Thus, our visit to the Cathedral was somewhat rushed. Also, I had it in my head that I would get back there this year, so didn't write about it (apart from the amazing graffiti with serifs there). However, a return trip now seems somewhat more remote that I'd anticipated, so I shall at least post some photos before I forget why I took them.
As well as ancient graffiti, I have a penchant for worn flights of steps. This isn't quite as impressive as the one leading to the Chapter House in Wells Cathedral, but I liked the way the light was catching the edges. All those feet wot have trod up it, blah blah blah ...
I'm only picking out a few things, partly because Ruth popped my guide book into her bag at one point because my hands were full and I never did get it off her.
This is a detail from the exquisite 1480 mural of the legend of St Eustace, showing the Roman General Placidus (Eustace) on his knees before a stag, between whose antlers he can see a vision of the crucified Christ. Various events in the middle section of painting show Eustace's new found Christian faith being tested. At the top, Eustace, his wife and children are roasted to death inside a bronze statue of a bull on the orders of Emperor Hadrian (AD118) for failing to make a pagan sacrifice. Which seems a bit harsh.
I loved this stalwart, double-chinned cherub and could easily imagine it making jam when the Cathedral is closed to take to the next meeting of the WI.

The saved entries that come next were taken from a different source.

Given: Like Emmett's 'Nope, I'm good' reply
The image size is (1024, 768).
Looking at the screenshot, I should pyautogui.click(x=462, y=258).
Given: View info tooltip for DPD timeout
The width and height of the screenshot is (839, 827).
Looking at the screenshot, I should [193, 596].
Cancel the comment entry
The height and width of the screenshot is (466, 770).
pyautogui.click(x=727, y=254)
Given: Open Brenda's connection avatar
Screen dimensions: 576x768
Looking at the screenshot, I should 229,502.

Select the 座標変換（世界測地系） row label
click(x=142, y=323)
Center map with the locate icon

Who'd have thought that The Walt Disney Company moonlighted as stained glass window artists?
This vista lifted my spirits all the way up there with it also.
But my overall favourite part was the 11th century Crypt, where for some undisclosed reason, you're not allowed to take photos (which meant that I had to sneak a few, obviously.)
This is a wonderfully delicate roof painting, ill-served by me and my camera.
Not to be outdone by Winchester Cathedral, Canterbury has commissioned a sculpture, entitled Transport, by Antony Gormley for its Crypt. Whilst it lacks the atmosphere of the stunning flooded Crypt of Winchester, where the figure interacts with, and is enhanced by, its watery surroundings, I still love this recumbent floating body made from ancient nails replaced when the Cathedral roof was repaired.
It's more a defined space than a solid, floating above the site of St Thomas Becket's first tomb, where he lay from the date of his murder in 1170 until 1220, when his bones were removed to a shrine in the newly completed Trinity Chapel.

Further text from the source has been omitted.